Active Standardization Participation
Research software communities depend on languages, compilers, and libraries that evolve without their input. The C++
standard and GCC now include std::simd, which will benefit countless scientific applications—but this only happened
because I got in the lucky position where I could invest the time to contribute to WG21 (ISO C++ committee) and GCC.
A single research group cannot meaningfully participate in ISO standardization, ECMA specifications, compiler development, or major general-purpose library development. But an institution representing the broader science community can. This means having dedicated personnel who:
- Track relevant standardization efforts
- Contribute use cases and requirements from scientific computing
- Implement proposed features in compilers and libraries
- Provide feedback loops between standards bodies and end users
This is where my own work on std::simd demonstrates the model: by investing in C++ standardization, I’ve made
vectorization accessible to scientists without requiring them to learn intrinsics or deal with vendor-specific
extensions. The same approach can be applied to other areas where research software has unmet needs.
Long-Term Maintenance as Infrastructure
Maintaining shared software components is work—sometimes a lot of work. Programming languages evolve, hardware changes, new libraries become available, users report bugs, and feature requests accumulate. Failure to act on user feedback means users abandon the shared solution, defeating its purpose.
An RSE institute must treat maintenance as a permanent infrastructure commitment, not an afterthought. This requires stable funding for permanent positions that back the software projects the wider science community relies on.
Where This Leaves Us
The FutuRSI initiative and similar efforts are asking the right questions. The conversation has matured since my 2020 document, which outlined these ideas, and while late (from my perspective), action now is better than waiting. Today, the community recognition is growing.
What I envision isn’t just another coordination body or networking platform. It’s a service organization that does the hard work of consolidating effort, preventing or reducing duplication, and moving complexity upward where it can be managed professionally. This means making difficult decisions about which projects to consolidate, which standards to champion, and which architectural patterns to promote.
The alternative—continuing with fragmented, under-supported research software projects that duplicate effort and accumulate technical debt—is unsustainable. We either build the infrastructure to support our software properly, or we accept that much of it will remain fragile, short-lived, and inaccessible to the broader community.
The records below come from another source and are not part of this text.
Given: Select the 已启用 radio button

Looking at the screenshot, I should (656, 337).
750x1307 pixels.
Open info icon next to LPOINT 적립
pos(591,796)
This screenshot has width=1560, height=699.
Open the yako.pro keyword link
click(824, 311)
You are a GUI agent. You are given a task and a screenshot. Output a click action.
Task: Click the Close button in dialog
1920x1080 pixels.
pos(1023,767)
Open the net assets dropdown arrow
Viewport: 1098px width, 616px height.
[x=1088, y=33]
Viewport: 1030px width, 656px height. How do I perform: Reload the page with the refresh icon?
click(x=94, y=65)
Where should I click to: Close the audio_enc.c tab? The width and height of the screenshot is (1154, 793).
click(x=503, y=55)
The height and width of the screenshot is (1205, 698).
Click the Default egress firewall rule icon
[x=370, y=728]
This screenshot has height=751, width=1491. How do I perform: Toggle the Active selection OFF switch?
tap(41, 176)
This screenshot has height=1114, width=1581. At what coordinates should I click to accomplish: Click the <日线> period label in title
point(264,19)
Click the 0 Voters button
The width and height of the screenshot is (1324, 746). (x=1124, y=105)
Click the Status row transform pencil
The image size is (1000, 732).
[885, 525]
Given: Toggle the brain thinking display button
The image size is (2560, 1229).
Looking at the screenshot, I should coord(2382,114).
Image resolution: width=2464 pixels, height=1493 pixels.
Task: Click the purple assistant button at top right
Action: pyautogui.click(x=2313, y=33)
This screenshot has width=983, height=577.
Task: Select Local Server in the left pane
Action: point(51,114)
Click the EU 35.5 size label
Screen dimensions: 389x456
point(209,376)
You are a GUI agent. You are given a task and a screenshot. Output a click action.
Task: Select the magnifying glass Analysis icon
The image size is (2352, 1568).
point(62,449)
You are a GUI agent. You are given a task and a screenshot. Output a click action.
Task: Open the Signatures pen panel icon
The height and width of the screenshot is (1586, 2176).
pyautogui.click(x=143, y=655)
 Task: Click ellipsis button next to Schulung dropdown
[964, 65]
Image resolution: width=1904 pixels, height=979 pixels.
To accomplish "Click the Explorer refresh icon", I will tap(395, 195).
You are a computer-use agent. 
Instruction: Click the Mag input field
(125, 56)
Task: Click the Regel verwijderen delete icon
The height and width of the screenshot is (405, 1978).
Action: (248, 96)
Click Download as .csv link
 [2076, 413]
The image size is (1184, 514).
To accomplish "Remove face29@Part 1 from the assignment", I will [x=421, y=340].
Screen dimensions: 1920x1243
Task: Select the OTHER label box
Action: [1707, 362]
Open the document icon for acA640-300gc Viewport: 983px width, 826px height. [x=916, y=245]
I’m publishing this vision to contribute to the ongoing discussion. The details matter, but the direction is clear: research software and its foundations deserve the same level of financial and professional support that is already established for large-scale research infrastructure.
Disclaimer: this is my personal opinion—I do not know the position of GSI, or if there is any.
AI Disclosure: This post was drafted with LLM assistance and extensively edited by me. All arguments, examples, and conclusions reflect my own views.